[EXERCISE]: All of the data needs to be printed again, exactly as written.

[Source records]
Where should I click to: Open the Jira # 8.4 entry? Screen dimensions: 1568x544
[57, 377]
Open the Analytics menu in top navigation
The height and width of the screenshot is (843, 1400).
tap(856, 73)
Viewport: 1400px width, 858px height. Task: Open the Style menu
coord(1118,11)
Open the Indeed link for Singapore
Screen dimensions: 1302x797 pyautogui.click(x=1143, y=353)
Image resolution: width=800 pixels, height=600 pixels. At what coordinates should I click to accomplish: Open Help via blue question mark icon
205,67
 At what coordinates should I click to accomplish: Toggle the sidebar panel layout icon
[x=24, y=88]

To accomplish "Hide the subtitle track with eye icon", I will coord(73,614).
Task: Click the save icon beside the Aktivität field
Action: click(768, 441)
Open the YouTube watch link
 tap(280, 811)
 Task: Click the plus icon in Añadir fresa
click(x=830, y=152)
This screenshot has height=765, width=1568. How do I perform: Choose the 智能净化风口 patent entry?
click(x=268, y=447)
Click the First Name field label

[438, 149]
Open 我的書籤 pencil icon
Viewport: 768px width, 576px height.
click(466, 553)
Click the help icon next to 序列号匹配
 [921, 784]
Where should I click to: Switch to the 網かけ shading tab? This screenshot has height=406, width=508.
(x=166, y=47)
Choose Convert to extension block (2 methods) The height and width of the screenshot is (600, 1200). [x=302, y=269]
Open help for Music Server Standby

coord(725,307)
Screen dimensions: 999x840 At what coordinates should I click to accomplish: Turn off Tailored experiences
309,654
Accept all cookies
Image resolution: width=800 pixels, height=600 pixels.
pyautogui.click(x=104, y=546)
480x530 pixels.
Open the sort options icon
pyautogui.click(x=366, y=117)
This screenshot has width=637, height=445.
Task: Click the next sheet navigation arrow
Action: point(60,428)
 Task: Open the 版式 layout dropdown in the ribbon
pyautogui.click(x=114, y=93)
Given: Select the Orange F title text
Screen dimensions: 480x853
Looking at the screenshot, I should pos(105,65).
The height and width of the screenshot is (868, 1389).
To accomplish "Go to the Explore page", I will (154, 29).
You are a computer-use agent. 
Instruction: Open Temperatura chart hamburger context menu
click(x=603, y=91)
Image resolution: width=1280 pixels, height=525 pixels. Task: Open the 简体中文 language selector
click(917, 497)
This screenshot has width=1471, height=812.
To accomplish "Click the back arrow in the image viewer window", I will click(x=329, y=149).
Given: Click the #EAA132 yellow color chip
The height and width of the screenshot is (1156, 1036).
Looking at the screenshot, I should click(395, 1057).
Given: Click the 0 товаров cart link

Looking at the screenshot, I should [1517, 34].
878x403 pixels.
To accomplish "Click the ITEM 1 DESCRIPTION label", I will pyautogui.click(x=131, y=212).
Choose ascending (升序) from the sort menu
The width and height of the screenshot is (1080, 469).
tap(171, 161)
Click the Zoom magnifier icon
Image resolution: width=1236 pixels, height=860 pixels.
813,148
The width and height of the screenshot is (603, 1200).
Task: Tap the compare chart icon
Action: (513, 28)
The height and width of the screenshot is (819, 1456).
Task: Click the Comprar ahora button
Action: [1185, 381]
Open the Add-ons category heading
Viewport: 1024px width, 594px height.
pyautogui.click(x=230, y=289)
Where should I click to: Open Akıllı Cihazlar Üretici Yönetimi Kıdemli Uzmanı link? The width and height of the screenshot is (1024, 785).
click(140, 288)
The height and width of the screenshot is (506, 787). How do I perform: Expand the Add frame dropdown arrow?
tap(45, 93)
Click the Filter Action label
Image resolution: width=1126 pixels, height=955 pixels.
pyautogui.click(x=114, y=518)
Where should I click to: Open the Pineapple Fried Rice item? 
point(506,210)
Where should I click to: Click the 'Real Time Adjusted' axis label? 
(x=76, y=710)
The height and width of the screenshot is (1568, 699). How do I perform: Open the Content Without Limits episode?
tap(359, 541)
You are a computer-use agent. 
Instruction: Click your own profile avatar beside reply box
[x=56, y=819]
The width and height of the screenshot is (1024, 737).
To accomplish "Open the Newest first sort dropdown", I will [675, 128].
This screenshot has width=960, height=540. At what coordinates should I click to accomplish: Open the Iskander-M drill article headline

[RESULT]:
Where should I click to: Open the Jira # 8.4 entry? Screen dimensions: 1568x544
[57, 377]
Open the Analytics menu in top navigation
The height and width of the screenshot is (843, 1400).
tap(856, 73)
Viewport: 1400px width, 858px height. Task: Open the Style menu
coord(1118,11)
Open the Indeed link for Singapore
Screen dimensions: 1302x797 pyautogui.click(x=1143, y=353)
Image resolution: width=800 pixels, height=600 pixels. At what coordinates should I click to accomplish: Open Help via blue question mark icon
205,67
 At what coordinates should I click to accomplish: Toggle the sidebar panel layout icon
[x=24, y=88]

To accomplish "Hide the subtitle track with eye icon", I will coord(73,614).
Task: Click the save icon beside the Aktivität field
Action: click(768, 441)
Open the YouTube watch link
 tap(280, 811)
 Task: Click the plus icon in Añadir fresa
click(x=830, y=152)
This screenshot has height=765, width=1568. How do I perform: Choose the 智能净化风口 patent entry?
click(x=268, y=447)
Click the First Name field label

[438, 149]
Open 我的書籤 pencil icon
Viewport: 768px width, 576px height.
click(466, 553)
Click the help icon next to 序列号匹配
 [921, 784]
Where should I click to: Switch to the 網かけ shading tab? This screenshot has height=406, width=508.
(x=166, y=47)
Choose Convert to extension block (2 methods) The height and width of the screenshot is (600, 1200). [x=302, y=269]
Open help for Music Server Standby

coord(725,307)
Screen dimensions: 999x840 At what coordinates should I click to accomplish: Turn off Tailored experiences
309,654
Accept all cookies
Image resolution: width=800 pixels, height=600 pixels.
pyautogui.click(x=104, y=546)
480x530 pixels.
Open the sort options icon
pyautogui.click(x=366, y=117)
This screenshot has width=637, height=445.
Task: Click the next sheet navigation arrow
Action: point(60,428)
 Task: Open the 版式 layout dropdown in the ribbon
pyautogui.click(x=114, y=93)
Given: Select the Orange F title text
Screen dimensions: 480x853
Looking at the screenshot, I should pos(105,65).
The height and width of the screenshot is (868, 1389).
To accomplish "Go to the Explore page", I will (154, 29).
You are a computer-use agent. 
Instruction: Open Temperatura chart hamburger context menu
click(x=603, y=91)
Image resolution: width=1280 pixels, height=525 pixels. Task: Open the 简体中文 language selector
click(917, 497)
This screenshot has width=1471, height=812.
To accomplish "Click the back arrow in the image viewer window", I will click(x=329, y=149).
Given: Click the #EAA132 yellow color chip
The height and width of the screenshot is (1156, 1036).
Looking at the screenshot, I should click(395, 1057).
Given: Click the 0 товаров cart link

Looking at the screenshot, I should [1517, 34].
878x403 pixels.
To accomplish "Click the ITEM 1 DESCRIPTION label", I will pyautogui.click(x=131, y=212).
Choose ascending (升序) from the sort menu
The width and height of the screenshot is (1080, 469).
tap(171, 161)
Click the Zoom magnifier icon
Image resolution: width=1236 pixels, height=860 pixels.
813,148
The width and height of the screenshot is (603, 1200).
Task: Tap the compare chart icon
Action: (513, 28)
The height and width of the screenshot is (819, 1456).
Task: Click the Comprar ahora button
Action: [1185, 381]
Open the Add-ons category heading
Viewport: 1024px width, 594px height.
pyautogui.click(x=230, y=289)
Where should I click to: Open Akıllı Cihazlar Üretici Yönetimi Kıdemli Uzmanı link? The width and height of the screenshot is (1024, 785).
click(140, 288)
The height and width of the screenshot is (506, 787). How do I perform: Expand the Add frame dropdown arrow?
tap(45, 93)
Click the Filter Action label
Image resolution: width=1126 pixels, height=955 pixels.
pyautogui.click(x=114, y=518)
Where should I click to: Open the Pineapple Fried Rice item? 
point(506,210)
Where should I click to: Click the 'Real Time Adjusted' axis label? 
(x=76, y=710)
The height and width of the screenshot is (1568, 699). How do I perform: Open the Content Without Limits episode?
tap(359, 541)
You are a computer-use agent. 
Instruction: Click your own profile avatar beside reply box
[x=56, y=819]
The width and height of the screenshot is (1024, 737).
To accomplish "Open the Newest first sort dropdown", I will [675, 128].
This screenshot has width=960, height=540. At what coordinates should I click to accomplish: Open the Iskander-M drill article headline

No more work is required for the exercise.